As such it’s important to talk to co-workers to discuss the arrival of a new person. This should include who the newbie should report to, how they should receive feedback and how the team may need to help them find their feet. It may also be good to let the team know that they have a responsibility to act inclusively and they need to try their hardest to be social and welcoming to the new person — we’ve all been in that situation of sitting at our desk on the first day and feeling like we’re invisible.

Time to translate

Every industry, profession, and yes even company has its own lingo but in the worlds of tech, manufacturing and IT this is especially true – from acronyms and abbreviations to bespoke pieces of software and even team member nicknames. Once you’ve been at a place for a little while they become second nature to you, but to fresh faces it can seem bewildering and incomprehensible.

It’s therefore a good idea to put together a short cheat sheet, of all this special terminology unique to your organisation which could make little sense to people on the outside. It might seem small, but it’s a simple gesture that can really help newcomers feel welcome and help them feel like they’ve got a better idea of what’s going on.


Timing isn’t just the secret to comedy, it’s an important consideration to mull over when taking on new staff. So, when would be the best time for you to take on a new person?

Many managers take the approach of ‘the sooner the better’. This is especially true if you’re in the midst of a busy period, with teams working double-time to hit a deadline, in the hope that the new person will be able to alleviate some of the pressure.

The trouble with giving your new starter this sink or swim, baptism of fire, type introduction to your company means it’s often not really that helpful for anyone involved. If you and everyone else are too busy to make time to give a new person the attention they need, they may find themselves either sat doing nothing for prolonged periods of time, or doing things wrong because no one’s had time to give them the inductions they need to do it right.

For this reason it can often be better to go against instinct and take the person on after a chaotic period of your business year, this way you can devote more time to helping them develop, and you’re less likely to spook them.

If you’re adamant you do need them to help you out with a big project, it may be better to take them on much earlier, perhaps while their predecessor is still there, so that they can find their feet before things get really hectic.

Give and receive feedback

Friendly feedback is of course a big part of any new hire. Let your newest employee know how they’re doing, what you’ve been impressed by and any areas you’ve noticed they still need to place some attention. However, you should also welcome back their feedback on you, the company and the onboarding process.

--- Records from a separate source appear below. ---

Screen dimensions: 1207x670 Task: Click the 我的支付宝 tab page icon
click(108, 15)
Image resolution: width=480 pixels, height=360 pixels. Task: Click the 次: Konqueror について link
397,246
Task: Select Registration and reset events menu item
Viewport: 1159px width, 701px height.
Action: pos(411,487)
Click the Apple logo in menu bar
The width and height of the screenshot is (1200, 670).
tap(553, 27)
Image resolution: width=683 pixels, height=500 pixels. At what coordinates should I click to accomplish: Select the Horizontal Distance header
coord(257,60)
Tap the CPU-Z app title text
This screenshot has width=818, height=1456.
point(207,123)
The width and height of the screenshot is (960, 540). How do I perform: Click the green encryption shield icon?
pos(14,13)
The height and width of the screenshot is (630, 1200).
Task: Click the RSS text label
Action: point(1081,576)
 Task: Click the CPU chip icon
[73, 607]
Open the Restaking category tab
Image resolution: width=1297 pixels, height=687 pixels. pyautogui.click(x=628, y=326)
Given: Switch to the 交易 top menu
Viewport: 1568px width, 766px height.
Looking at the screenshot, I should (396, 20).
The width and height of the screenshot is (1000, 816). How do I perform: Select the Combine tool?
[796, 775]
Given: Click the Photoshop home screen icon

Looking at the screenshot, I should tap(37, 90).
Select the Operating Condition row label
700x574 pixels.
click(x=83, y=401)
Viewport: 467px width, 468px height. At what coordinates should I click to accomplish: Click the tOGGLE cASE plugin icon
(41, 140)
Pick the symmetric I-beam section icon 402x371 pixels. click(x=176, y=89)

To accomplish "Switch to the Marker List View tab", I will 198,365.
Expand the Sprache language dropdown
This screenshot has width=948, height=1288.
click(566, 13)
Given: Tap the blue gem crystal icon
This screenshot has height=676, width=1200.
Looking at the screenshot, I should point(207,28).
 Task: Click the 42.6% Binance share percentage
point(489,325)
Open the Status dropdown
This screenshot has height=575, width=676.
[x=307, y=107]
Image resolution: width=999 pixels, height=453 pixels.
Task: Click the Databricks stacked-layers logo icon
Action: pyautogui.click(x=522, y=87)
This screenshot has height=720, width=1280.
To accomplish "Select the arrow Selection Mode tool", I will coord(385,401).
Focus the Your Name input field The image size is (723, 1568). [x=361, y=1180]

New starters look at the organisation with an outsider’s eyes and they are therefore uniquely attuned to spotting things that everyone else has become blind to. This will also help you finesse your onboarding process for the future.

Assign a mentor

Finally, and most importantly assign your new employee with a mentor who will be able to show that person the ropes, what to do day to day and most importantly who they can turn to if everything goes wrong!

Mentoring is a two-way partnership that is equally as beneficial to the development and progression of the mentor as it is the mentored. But remember to pick wisely! Not everyone wants to be mentor. It may be that your best employee simply wants to get on with their job and has no time or interest in helping others.